→ **PROBLEM REQUIREMENTS**: All of the data is to be set down again without any alteration.

(Beginning of SOURCE DATA)

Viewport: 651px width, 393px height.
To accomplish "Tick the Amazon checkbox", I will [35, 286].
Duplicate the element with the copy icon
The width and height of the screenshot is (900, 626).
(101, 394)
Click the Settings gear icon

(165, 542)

(End of SOURCE DATA)

→ **RESPONSE BOX**:
Viewport: 651px width, 393px height.
To accomplish "Tick the Amazon checkbox", I will [35, 286].
Duplicate the element with the copy icon
The width and height of the screenshot is (900, 626).
(101, 394)
Click the Settings gear icon

(165, 542)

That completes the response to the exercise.